The U.S. Department of Energy announced today that it has earmarked $120 million to be divided among about 120 organizations working to weatherize buildings for greater energy efficiency. The grant money will be distributed under the banner of its Weatherization Assistance Program, which has already retrofitted thousands of homes across the country.
Like all of the DOE’s funding initiatives, this drive toward more innovative weatherization methods is expected to create thousands of jobs for construction workers, plumbers, electricians, contractors and manufacturers in local communities, while also shaving power use and greenhouse gas emissions.
The departments launched the Weatherization Assistance Program — designed not only to renovate homes, but also to develop new technologies and relevant financial models — last year and is already impacting up to 25,000 homes a month. In June alone, the program helped weatherize upwards of 31,600 homes.

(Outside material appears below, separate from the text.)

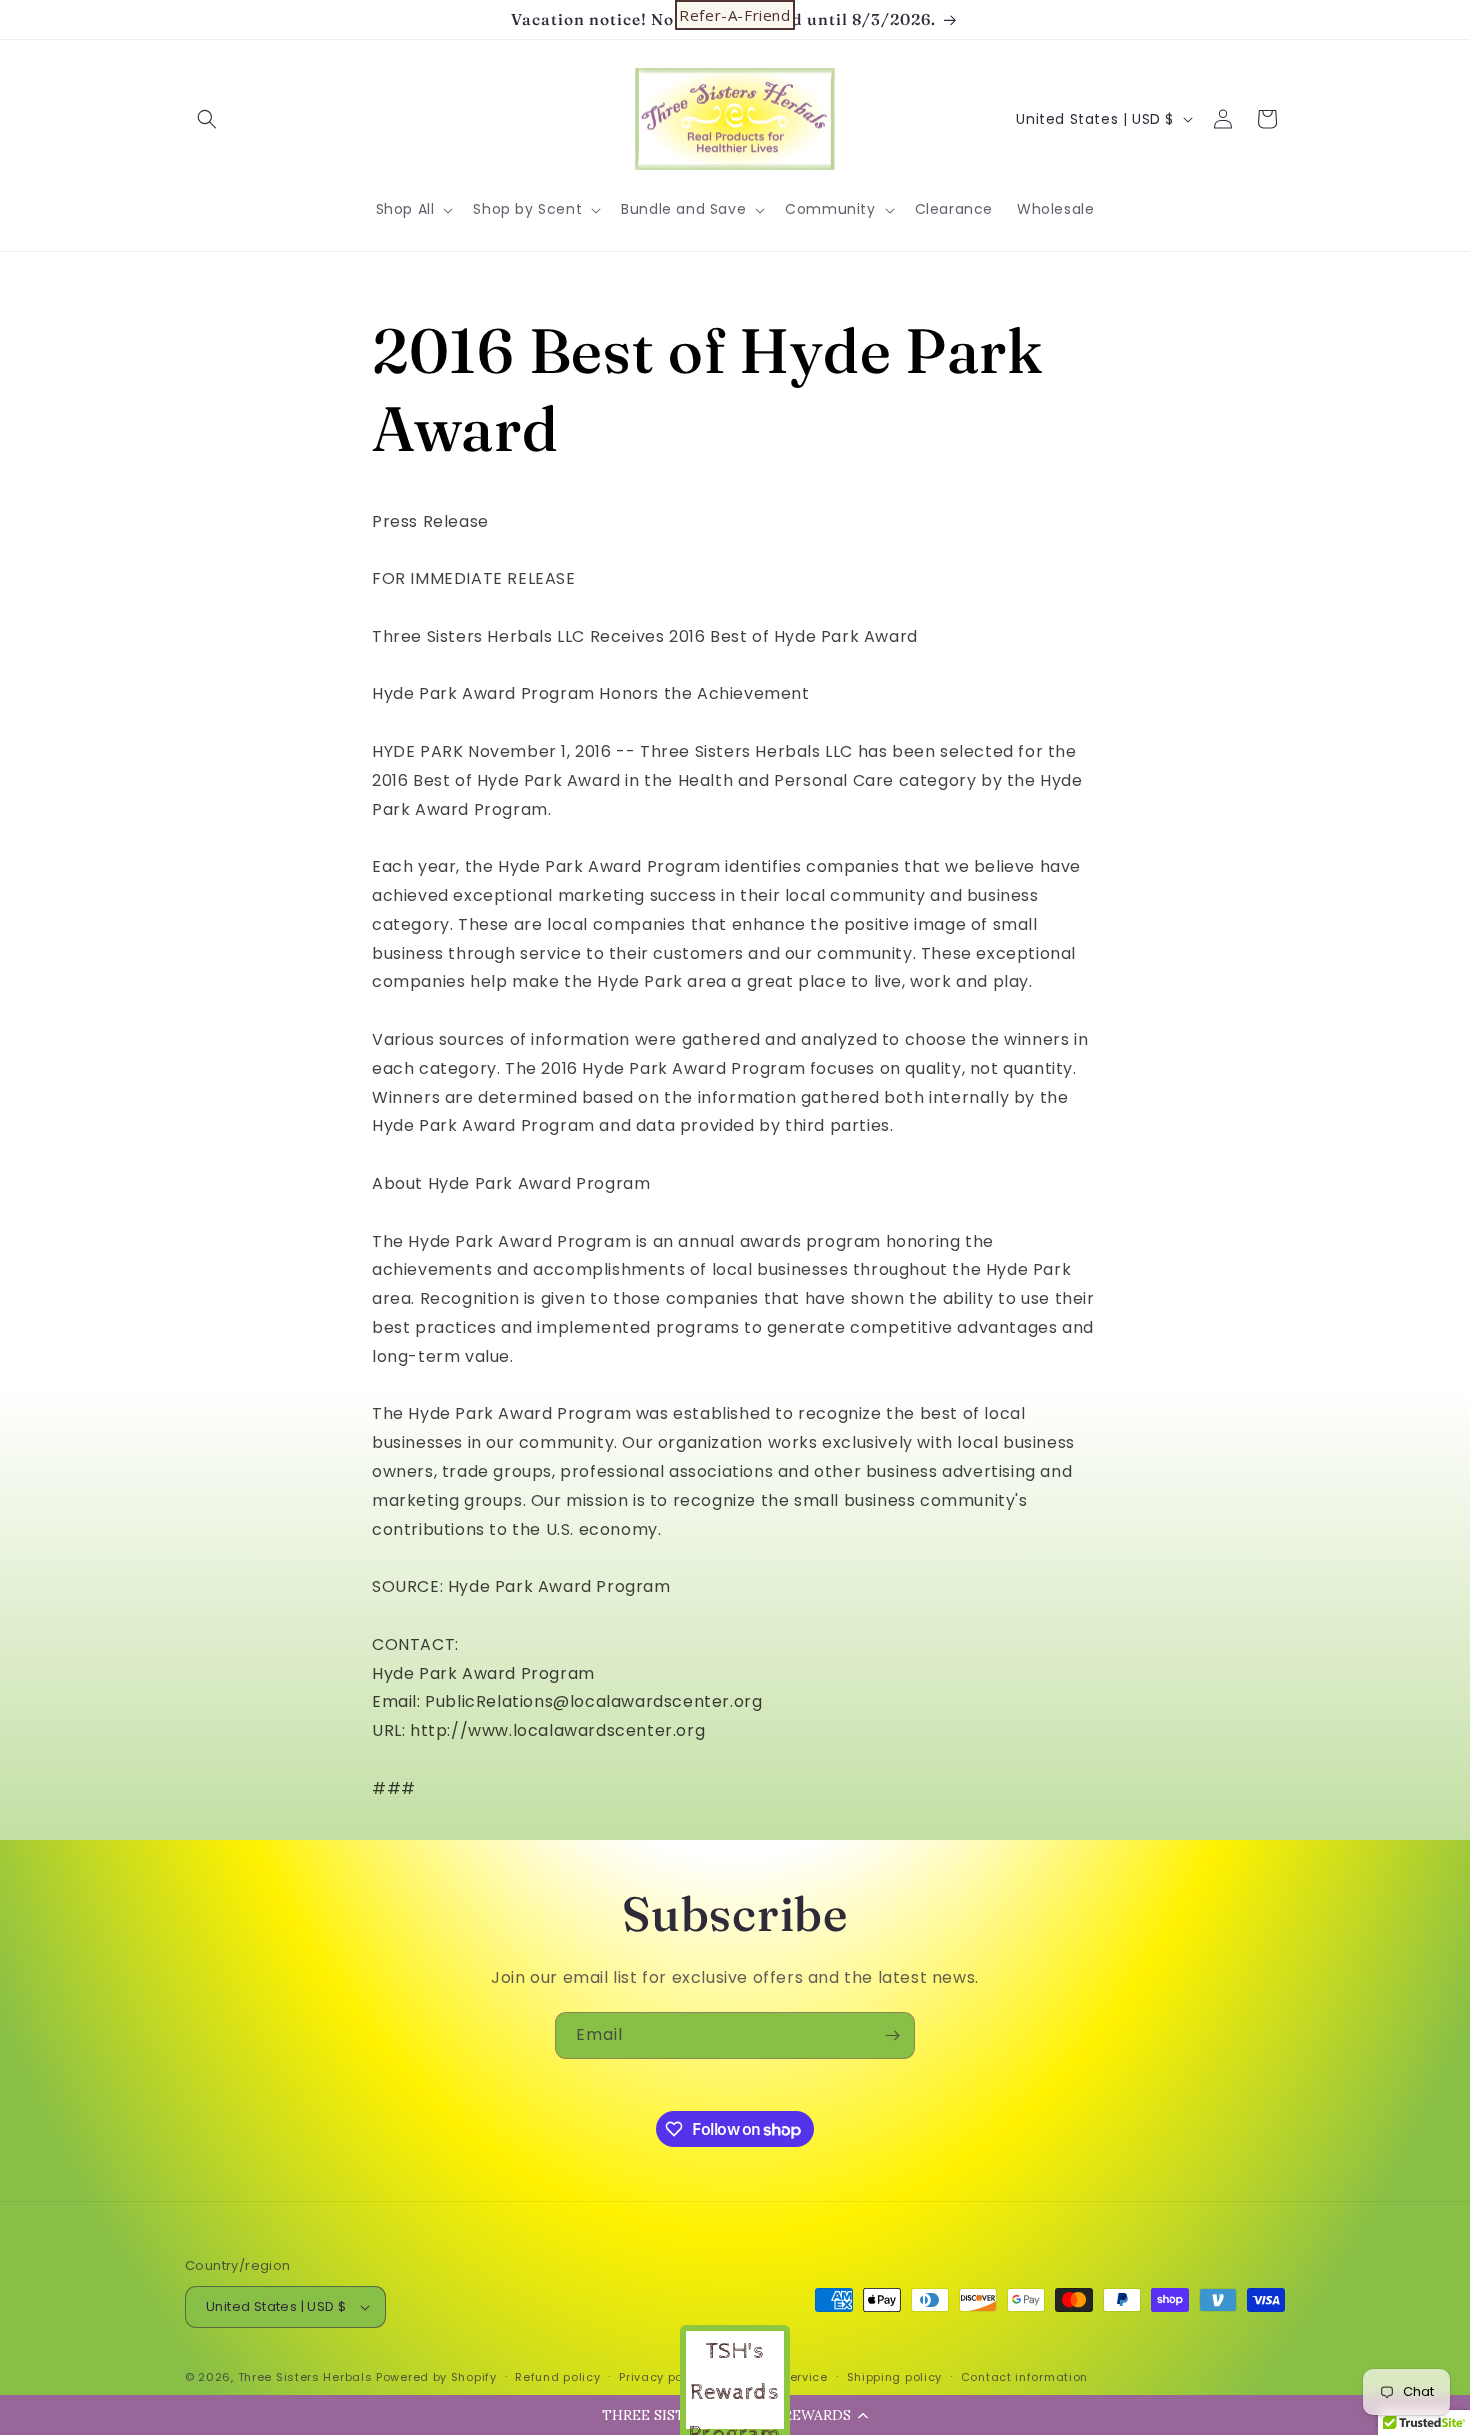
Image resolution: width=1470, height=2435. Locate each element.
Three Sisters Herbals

Weatherization is one of the most effective, yet least publicized, ways that average homeowners can save energy and cut down their monthly bills. It’s also incredibly easy for people to understand and accomplish. The typical suburban home can be helped immensely by the simple addition of insulation, reinforcement of windows, caulking, or replacement of major power-sucking appliances — particularly heating and air conditioning systems.

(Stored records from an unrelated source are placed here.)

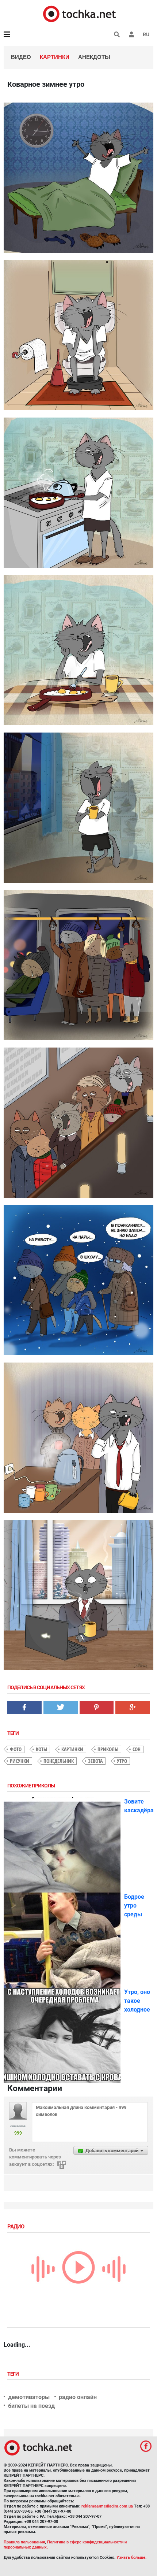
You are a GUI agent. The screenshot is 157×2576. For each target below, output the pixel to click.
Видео (21, 57)
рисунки (19, 1760)
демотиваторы (29, 2397)
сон (137, 1749)
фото (16, 1749)
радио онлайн (78, 2397)
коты (41, 1749)
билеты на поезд (31, 2405)
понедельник (58, 1760)
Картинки (54, 57)
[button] (131, 34)
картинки (72, 1749)
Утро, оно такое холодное (137, 2000)
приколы (107, 1749)
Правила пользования (24, 2542)
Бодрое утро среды (134, 1905)
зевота (95, 1760)
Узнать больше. (131, 2557)
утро (122, 1760)
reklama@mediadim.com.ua (107, 2506)
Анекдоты (94, 57)
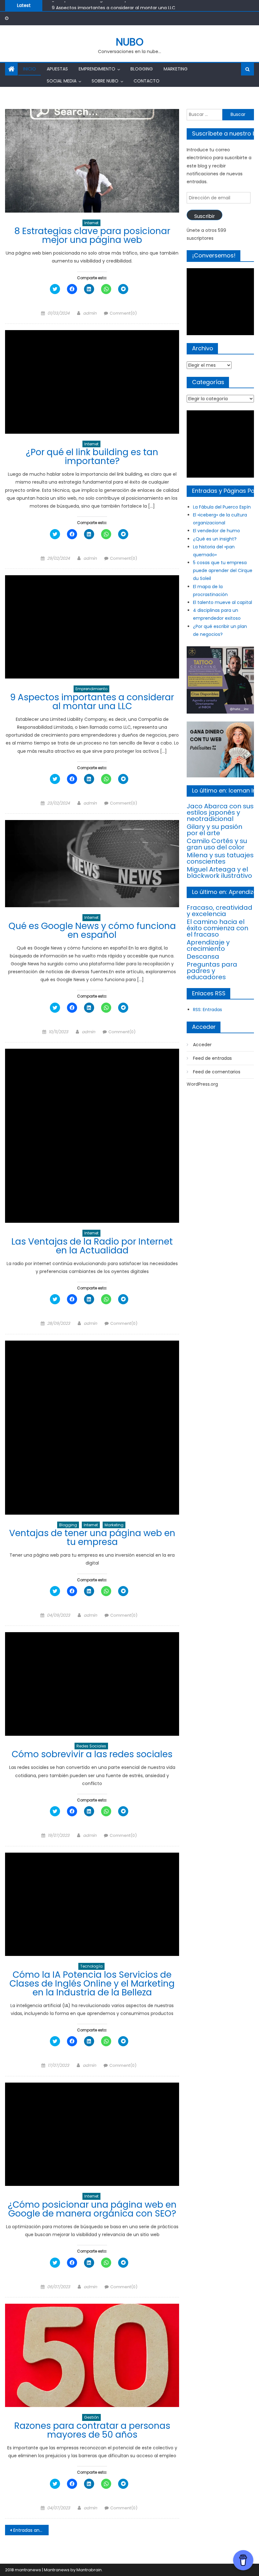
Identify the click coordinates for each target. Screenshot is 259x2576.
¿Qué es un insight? (215, 539)
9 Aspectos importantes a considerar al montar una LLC (113, 5)
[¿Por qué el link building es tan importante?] (92, 382)
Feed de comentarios (216, 1072)
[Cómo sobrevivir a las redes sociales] (92, 1684)
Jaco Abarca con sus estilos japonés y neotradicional (220, 812)
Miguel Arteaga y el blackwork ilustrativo (219, 872)
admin (89, 313)
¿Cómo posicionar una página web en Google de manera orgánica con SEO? (92, 2209)
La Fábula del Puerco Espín (222, 507)
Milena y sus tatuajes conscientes (220, 858)
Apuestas (57, 69)
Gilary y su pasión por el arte (214, 829)
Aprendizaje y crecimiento (208, 945)
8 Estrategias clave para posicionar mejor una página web (92, 235)
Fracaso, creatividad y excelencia (219, 910)
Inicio (29, 69)
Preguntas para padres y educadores (212, 970)
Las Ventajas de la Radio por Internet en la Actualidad (92, 1246)
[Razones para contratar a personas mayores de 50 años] (92, 2355)
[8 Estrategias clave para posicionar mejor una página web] (92, 161)
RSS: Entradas (207, 1009)
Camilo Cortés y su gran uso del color (217, 844)
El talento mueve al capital (222, 602)
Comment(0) (123, 313)
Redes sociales (91, 1746)
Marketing (176, 69)
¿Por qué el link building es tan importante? (92, 456)
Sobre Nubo (105, 81)
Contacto (147, 81)
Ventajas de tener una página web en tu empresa (92, 1537)
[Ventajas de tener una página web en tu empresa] (92, 1428)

About $90 million of today’s allotment will go to local weatherization professionals across 27 states. Recipients have been asked to look beyond the usual upgrades to integrate new renewable energy technologies and appliances into customers’ homes. The Department of Energy is expecting to see a bump in installations of solar water heaters, rooftop solar systems (including solar roof shingles), urban wind turbines, home energy management systems and more.
The remaining $30 million will go to 16 organizations dedicated to weatherizing homes in low-income areas. These recipients have been charged with taking a closer look at financial efficiencies and developing models that make advanced weatherization techniques affordable. They will also be engaging in workforce training, volunteer programs, and partnerships to lower costs and certify air quality.
The full pool of grantees is diverse, including private companies, nonprofits, academic institutions, municipalities and national organizations like Habitat for Humanity and the YMCA.